Not, not at all. Archetypes are immutable, and the data always conform to
thesame archetype. A new 'version' is in fact a new archetype which just
happens to have a similar name. New versions are not made very often,
because built-in flexibility (see e.g. generic archetypes like the lab archetype)
new revisions (compatible changes) and specialisations are used to deal with
almost all new requirements relating to existing archetypes. If a new version
becomes necessary, it is a new archetype. Data created with the previous
version still conform to that previous version, which is always available in the
repository. The data could be migrated to conform to the new version, but this
is only sensible if it is a useful thing to do.
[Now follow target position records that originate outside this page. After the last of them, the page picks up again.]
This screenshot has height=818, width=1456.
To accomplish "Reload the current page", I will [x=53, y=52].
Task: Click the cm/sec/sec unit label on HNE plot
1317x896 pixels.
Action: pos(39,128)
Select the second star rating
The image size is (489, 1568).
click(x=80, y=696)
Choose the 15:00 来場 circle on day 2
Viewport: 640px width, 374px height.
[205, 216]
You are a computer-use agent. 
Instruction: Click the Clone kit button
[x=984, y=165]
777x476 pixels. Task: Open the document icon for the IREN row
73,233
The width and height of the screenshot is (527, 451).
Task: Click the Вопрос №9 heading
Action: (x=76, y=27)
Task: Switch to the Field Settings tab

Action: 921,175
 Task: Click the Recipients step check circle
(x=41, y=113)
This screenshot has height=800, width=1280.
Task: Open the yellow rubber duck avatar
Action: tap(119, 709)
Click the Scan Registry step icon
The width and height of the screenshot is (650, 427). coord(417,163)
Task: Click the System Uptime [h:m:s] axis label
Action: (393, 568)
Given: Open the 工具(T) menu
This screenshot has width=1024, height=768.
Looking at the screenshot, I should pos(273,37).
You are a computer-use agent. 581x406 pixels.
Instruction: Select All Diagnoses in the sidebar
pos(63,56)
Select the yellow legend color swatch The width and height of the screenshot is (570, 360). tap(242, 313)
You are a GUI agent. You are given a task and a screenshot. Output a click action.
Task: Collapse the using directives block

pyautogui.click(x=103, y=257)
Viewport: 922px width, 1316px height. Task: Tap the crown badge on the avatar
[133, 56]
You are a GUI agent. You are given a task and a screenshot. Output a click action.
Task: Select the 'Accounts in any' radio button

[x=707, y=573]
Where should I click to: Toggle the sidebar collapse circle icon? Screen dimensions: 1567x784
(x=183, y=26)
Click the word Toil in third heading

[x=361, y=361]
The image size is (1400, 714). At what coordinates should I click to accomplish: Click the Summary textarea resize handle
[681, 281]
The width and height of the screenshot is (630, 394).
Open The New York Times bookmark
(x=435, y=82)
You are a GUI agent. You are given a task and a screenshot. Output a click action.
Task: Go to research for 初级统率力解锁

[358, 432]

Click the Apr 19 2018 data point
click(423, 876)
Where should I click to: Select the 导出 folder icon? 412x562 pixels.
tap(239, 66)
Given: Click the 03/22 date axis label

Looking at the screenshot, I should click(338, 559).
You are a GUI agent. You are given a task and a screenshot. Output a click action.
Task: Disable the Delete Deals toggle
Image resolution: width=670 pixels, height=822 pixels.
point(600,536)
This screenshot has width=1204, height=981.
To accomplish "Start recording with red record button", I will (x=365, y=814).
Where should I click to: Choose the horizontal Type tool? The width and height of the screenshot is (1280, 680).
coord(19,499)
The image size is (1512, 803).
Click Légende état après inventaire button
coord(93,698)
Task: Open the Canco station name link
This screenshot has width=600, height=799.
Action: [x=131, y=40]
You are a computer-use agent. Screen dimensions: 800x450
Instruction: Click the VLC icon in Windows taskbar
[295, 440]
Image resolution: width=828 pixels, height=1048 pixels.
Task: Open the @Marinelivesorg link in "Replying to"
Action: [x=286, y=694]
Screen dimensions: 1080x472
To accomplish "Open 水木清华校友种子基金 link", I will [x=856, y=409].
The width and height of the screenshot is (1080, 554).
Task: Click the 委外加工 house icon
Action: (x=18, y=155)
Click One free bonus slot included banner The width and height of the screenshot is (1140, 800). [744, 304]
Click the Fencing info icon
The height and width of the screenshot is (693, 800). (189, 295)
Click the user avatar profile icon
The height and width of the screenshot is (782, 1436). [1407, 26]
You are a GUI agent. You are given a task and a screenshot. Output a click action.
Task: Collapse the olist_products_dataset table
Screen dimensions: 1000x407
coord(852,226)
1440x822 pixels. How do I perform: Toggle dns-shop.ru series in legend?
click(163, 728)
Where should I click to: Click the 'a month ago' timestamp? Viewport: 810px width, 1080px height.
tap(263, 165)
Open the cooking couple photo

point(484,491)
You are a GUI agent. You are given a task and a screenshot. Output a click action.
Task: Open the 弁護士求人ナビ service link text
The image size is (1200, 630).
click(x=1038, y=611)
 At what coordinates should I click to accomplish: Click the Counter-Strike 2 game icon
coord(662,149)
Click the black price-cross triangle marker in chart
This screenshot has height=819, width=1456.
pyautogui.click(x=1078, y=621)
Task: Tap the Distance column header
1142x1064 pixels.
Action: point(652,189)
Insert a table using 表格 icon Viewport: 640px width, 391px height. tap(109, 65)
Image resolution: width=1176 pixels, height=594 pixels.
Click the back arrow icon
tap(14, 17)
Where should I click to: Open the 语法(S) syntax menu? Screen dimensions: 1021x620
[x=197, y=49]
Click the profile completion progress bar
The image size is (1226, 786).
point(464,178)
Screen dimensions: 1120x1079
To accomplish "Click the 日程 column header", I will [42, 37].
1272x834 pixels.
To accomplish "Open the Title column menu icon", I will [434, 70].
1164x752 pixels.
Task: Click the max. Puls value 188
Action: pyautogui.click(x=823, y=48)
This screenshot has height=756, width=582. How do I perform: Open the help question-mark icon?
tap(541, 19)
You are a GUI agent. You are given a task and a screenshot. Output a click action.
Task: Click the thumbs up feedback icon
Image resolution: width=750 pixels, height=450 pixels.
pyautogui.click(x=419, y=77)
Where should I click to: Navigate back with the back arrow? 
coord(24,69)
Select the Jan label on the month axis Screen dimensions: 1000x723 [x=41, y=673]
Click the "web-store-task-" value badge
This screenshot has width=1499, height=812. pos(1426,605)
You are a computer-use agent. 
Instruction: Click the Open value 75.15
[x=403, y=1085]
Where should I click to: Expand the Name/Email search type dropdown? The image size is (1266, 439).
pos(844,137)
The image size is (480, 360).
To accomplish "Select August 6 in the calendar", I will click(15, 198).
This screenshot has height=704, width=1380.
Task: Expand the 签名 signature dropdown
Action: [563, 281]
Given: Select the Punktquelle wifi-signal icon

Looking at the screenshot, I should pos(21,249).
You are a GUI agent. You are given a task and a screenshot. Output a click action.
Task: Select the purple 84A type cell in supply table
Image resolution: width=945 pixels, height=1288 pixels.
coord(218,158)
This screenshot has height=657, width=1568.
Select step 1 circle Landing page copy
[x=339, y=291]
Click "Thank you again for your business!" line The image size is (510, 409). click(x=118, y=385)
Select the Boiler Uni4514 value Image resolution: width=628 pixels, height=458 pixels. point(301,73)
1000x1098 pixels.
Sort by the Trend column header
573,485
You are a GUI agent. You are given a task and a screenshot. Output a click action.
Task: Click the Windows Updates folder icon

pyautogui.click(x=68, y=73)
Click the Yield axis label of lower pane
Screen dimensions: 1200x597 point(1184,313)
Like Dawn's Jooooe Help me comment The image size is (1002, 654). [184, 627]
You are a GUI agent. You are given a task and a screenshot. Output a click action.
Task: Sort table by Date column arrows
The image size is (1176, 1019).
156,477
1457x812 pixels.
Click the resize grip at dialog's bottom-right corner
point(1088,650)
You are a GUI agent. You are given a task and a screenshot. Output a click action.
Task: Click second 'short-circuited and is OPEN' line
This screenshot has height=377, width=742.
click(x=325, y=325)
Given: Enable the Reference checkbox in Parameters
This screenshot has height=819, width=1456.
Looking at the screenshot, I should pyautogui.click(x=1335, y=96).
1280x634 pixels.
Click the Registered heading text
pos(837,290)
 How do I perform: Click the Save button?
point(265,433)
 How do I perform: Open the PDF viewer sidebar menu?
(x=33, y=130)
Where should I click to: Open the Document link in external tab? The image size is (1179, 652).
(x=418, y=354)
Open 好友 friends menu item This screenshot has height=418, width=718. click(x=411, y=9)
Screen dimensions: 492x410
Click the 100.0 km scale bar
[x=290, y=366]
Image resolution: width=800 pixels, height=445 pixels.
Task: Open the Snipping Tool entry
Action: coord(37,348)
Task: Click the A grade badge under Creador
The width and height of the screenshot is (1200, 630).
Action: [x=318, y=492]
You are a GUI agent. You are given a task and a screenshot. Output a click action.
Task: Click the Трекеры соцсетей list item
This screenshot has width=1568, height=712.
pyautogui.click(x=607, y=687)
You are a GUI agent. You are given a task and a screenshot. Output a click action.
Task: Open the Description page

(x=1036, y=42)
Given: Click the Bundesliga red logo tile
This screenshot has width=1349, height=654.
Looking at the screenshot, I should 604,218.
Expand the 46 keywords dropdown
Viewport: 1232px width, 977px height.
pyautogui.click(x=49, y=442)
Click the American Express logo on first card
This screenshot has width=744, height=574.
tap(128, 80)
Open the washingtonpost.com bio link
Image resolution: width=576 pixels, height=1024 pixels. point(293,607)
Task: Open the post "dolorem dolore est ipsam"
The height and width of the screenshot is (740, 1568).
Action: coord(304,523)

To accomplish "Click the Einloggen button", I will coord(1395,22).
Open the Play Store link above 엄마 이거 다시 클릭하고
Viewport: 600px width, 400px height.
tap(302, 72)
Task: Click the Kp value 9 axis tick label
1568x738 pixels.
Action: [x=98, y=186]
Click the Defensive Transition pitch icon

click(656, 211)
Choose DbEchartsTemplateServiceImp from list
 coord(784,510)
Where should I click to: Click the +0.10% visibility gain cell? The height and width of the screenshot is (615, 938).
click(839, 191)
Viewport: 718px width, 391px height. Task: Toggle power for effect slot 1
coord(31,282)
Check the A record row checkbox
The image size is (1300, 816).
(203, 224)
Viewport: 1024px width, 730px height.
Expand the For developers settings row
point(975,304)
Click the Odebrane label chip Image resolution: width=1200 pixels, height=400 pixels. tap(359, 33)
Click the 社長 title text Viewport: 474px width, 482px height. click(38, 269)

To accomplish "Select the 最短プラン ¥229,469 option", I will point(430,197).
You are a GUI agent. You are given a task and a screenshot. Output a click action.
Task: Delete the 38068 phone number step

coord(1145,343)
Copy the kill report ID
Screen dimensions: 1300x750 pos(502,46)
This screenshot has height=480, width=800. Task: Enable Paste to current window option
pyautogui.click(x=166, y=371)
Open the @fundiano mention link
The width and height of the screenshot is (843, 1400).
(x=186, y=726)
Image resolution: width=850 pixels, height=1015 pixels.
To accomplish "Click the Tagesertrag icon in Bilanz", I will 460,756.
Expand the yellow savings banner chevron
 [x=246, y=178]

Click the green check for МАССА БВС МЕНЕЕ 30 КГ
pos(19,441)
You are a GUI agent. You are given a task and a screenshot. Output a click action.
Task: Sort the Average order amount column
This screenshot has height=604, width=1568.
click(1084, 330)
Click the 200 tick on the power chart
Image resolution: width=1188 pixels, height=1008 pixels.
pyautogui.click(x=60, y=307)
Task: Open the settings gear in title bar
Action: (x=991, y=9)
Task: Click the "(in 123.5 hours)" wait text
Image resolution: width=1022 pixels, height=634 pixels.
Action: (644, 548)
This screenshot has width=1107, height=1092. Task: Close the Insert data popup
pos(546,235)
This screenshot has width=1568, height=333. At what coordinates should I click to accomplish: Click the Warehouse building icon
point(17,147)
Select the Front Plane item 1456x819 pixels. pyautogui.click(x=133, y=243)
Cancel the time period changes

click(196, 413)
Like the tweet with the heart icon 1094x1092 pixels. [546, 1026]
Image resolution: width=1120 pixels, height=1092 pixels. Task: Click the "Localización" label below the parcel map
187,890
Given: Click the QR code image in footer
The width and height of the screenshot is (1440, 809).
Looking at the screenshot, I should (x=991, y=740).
The main thing to understand is that new 'versions' are not the main way of
dealing with changing requirements in archetypes.

me. Every affected blob would have to be rewritten. Maybe the only real
problem you're even trying to solve is that of the relational schema. You
allow that there are many ways other than the path-blob approach, but you've
made it clear that your preference is definitely that, another indication of
how intractable the root problem actually is.

You could just as easily use an object database. We have for example used
Matisse on other projects - it is an excellent product, and allows object data to
be correctly represented in a language independent way (unlike VM-style
caches like db4o). It could be used perfectly well with openEHR.

- thomas

So are you saying that persisted clinical data is never converted to conform
to newer versions of an achetype, or simply that one is not compelled to
convert?

Usually there zould be no reason to convert - no more than there would be to
convert data of archtype A into a form corresponding to archetype B. IN
openEHR, new versions are only used to upgrade an archetype when a new
_incompatible_ requirement occurs on an existing archetype. There are unlikely
to be many of these once you analyse a few possibilities - and it is important to
realise that such changes are most likely to be local.

Most changes that you can think of are dealt with by:
- judicious initial design; e.g. adding 4th sound to BP (systlic and diastolic are
1st and 5th sound pressures respectively) can be done with no changes to the
BP measurement archetype.

- specialisation: if you want a new kind of lab test to be specifically modelled,
just create a new specialisation of the lab result archetype

- revision: certain changes like adding a new field, or changing a cardinality
from 1..1 to 1..0 can be made to the current version of the archetype.

- template changes: templates can turn off and on ad rename various parts of
archetypes with no effect to the archetype semantics.

Hope this helps.

- thomas

The reality of the problem domain _will_ change over

time, and must be reflected in software somewhere, somehow.

Not directly in the software. The following types of logic can be represented
formally outside the software:
- many kinds of business rules, often expressed in a special language
- workflow specifications, e.g. in languages like XPDL or BPEL
- computerised guidelines, in languages like GLIF, Arden
- structural specifications like archetypes
- terminology, like Snomed

Changing any of these artefacts does not require changes to the database or
software in general; of course, if someone decides to build say a GUI or
application specific to a given guideline then this will be affected. But normally
this is t be avoided.

- thomas beale

Thank you very much everyone, and lately you, Thomas. You’ve clarified a lot. I now understand (as well as I could at the moment) how change is managed. And thanks for posting your piece on data storage. That was helpful.